Directive
Copy the data word for word, starting at the line containing "Find the location" and ending at the line containing "lon-label: 60W is". Leave the pictures out of your copy.

Supplied entries

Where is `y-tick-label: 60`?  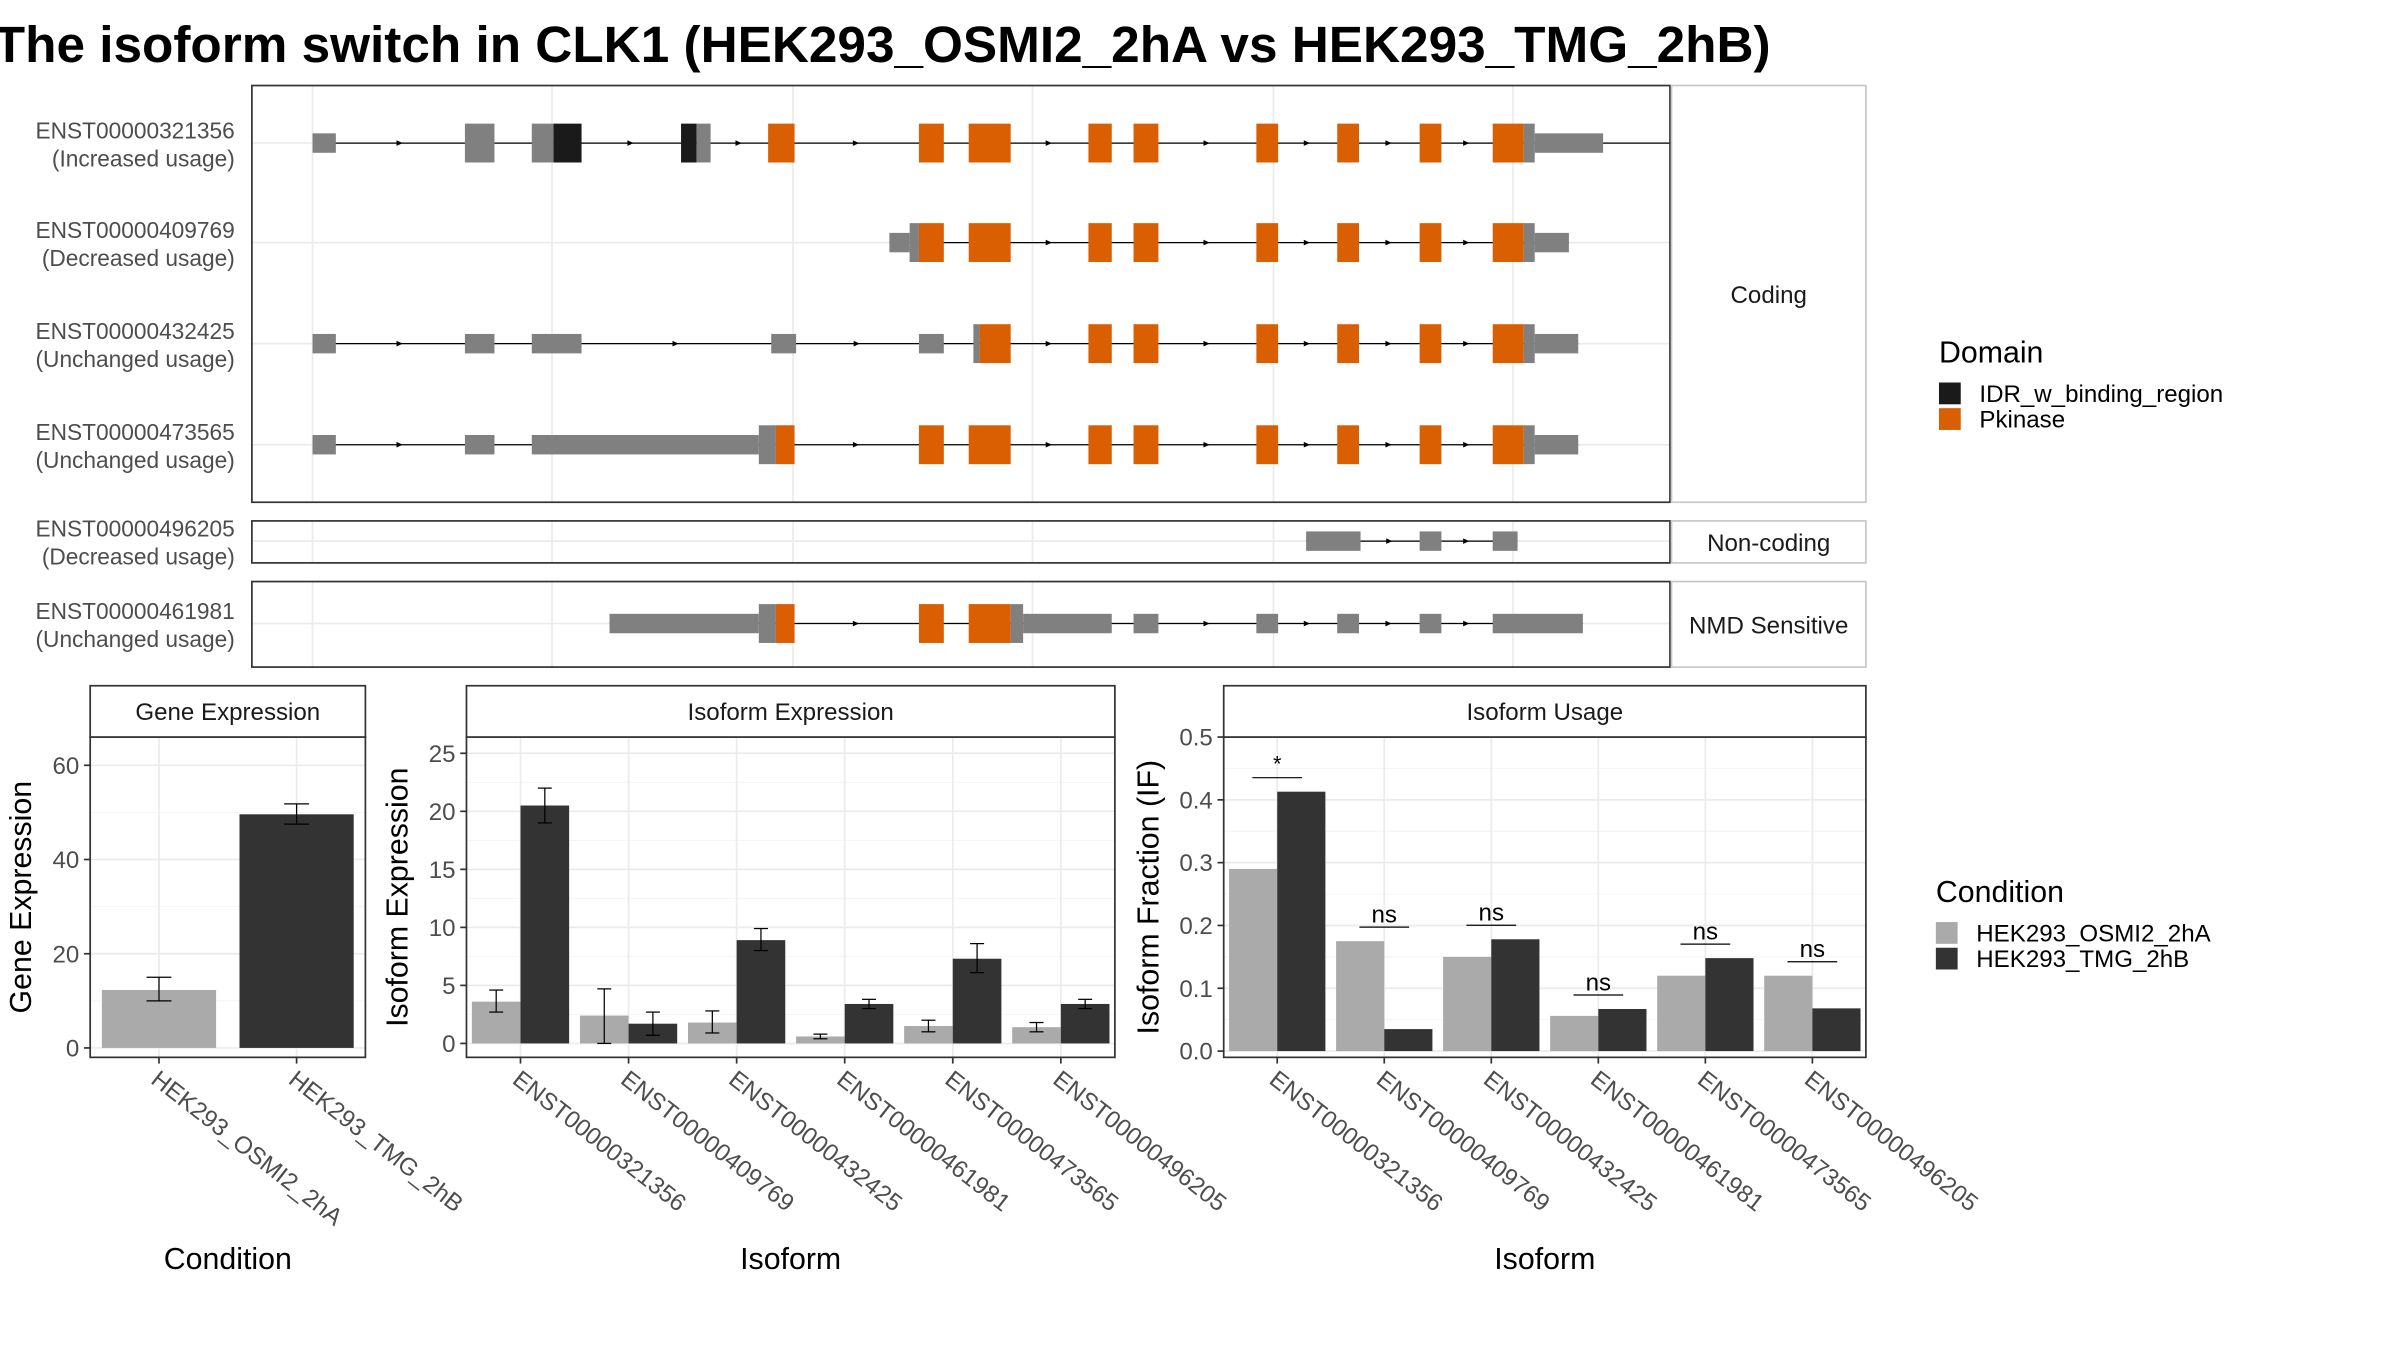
...
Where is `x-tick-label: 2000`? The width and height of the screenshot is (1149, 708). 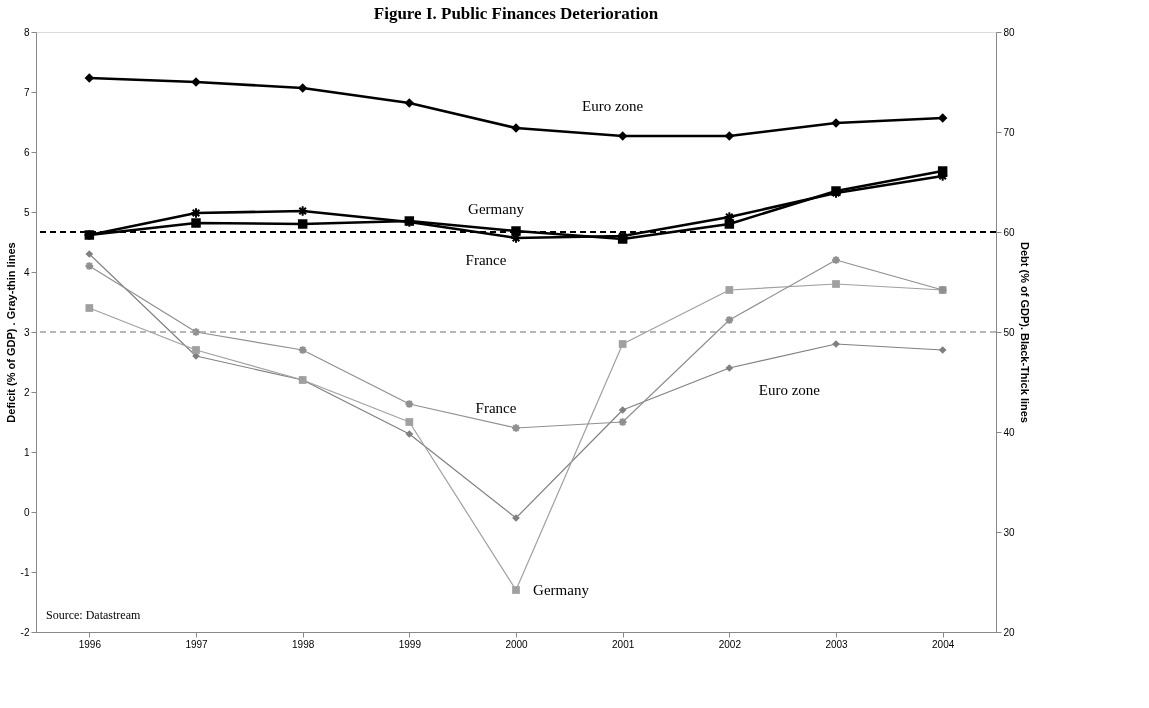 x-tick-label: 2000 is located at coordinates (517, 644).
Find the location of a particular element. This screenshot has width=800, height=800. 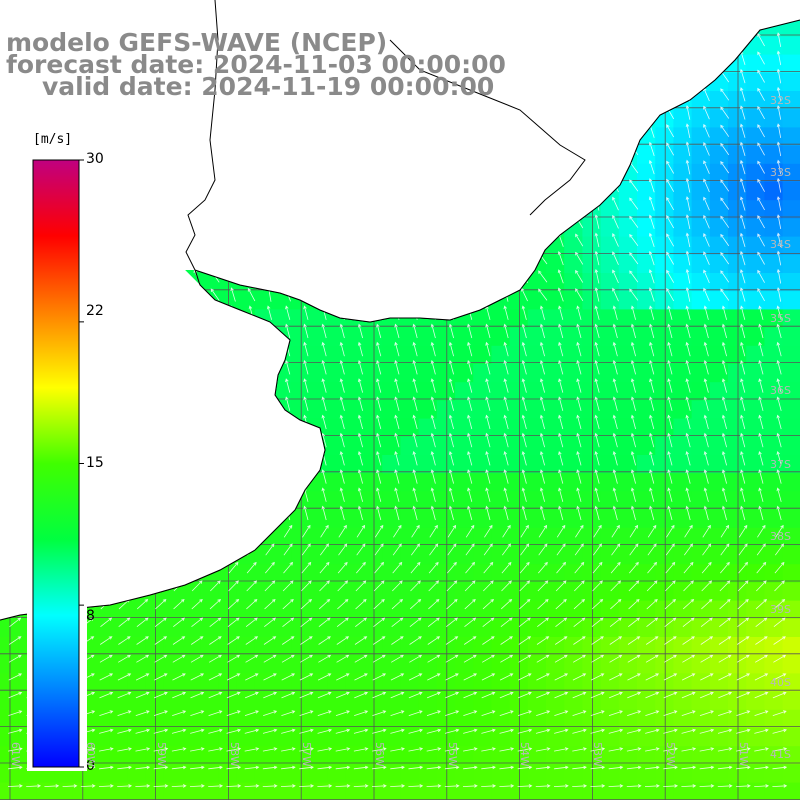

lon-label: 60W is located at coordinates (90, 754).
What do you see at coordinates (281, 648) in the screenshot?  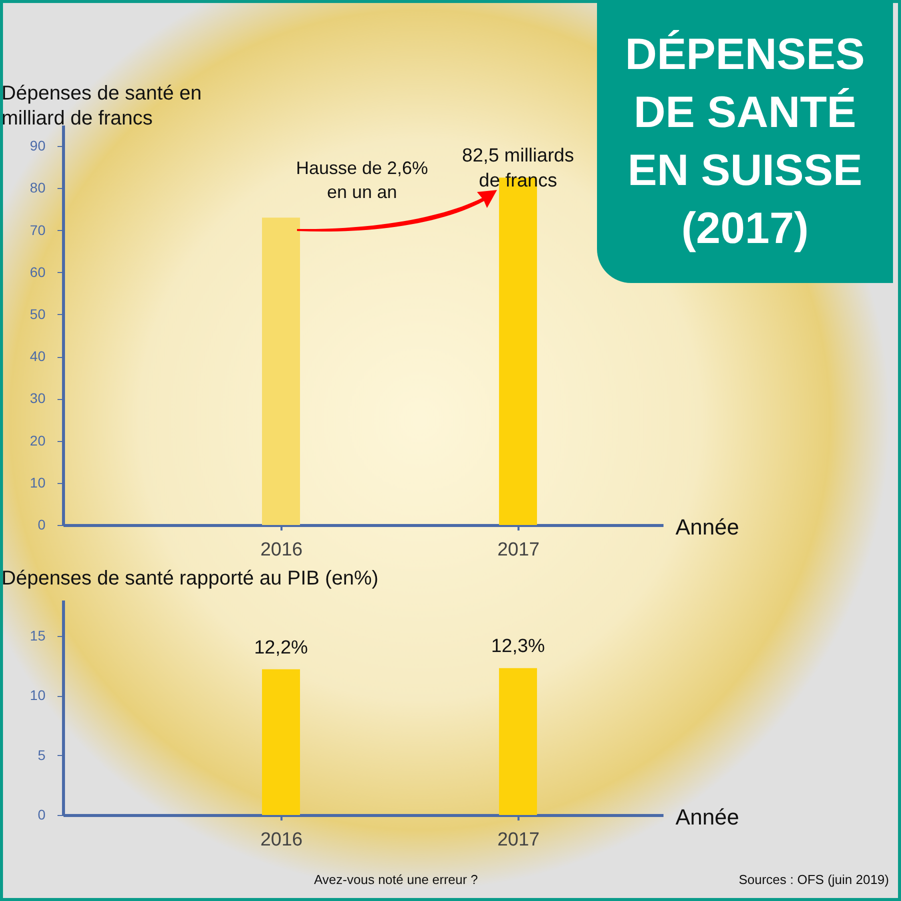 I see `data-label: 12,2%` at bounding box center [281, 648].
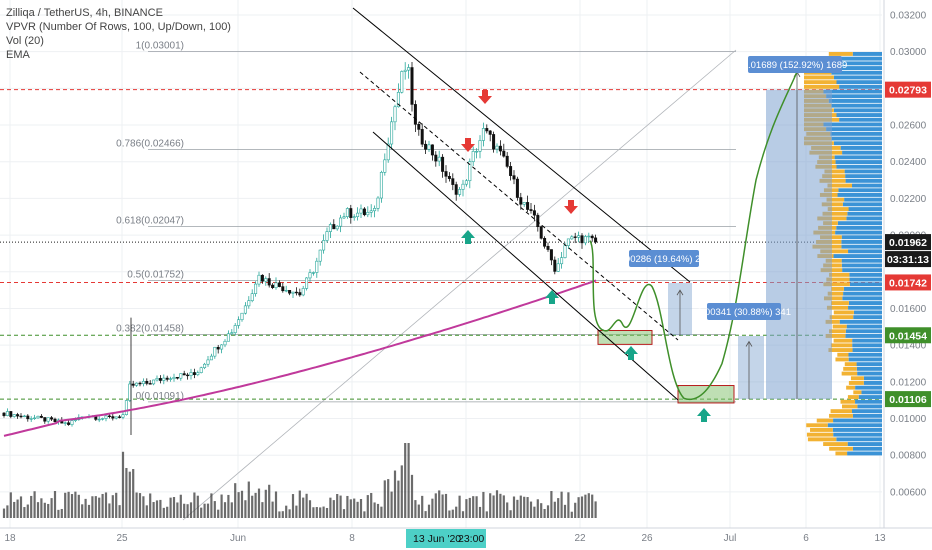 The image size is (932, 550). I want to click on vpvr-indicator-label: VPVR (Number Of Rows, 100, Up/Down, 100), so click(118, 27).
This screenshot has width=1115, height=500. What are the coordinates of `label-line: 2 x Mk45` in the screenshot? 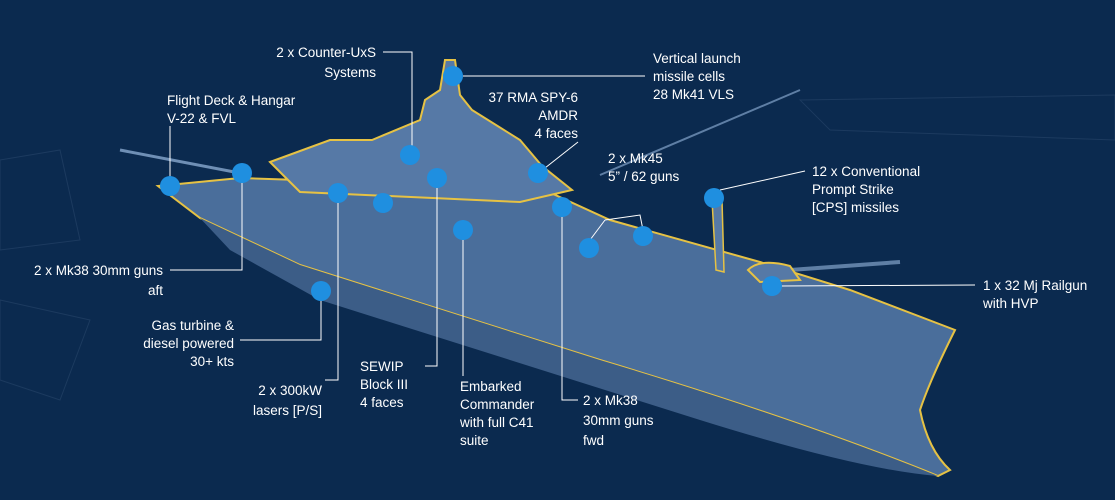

Response below
Find the location of a particular element. This screenshot has width=800, height=800. 

lon-label: 60W is located at coordinates (90, 754).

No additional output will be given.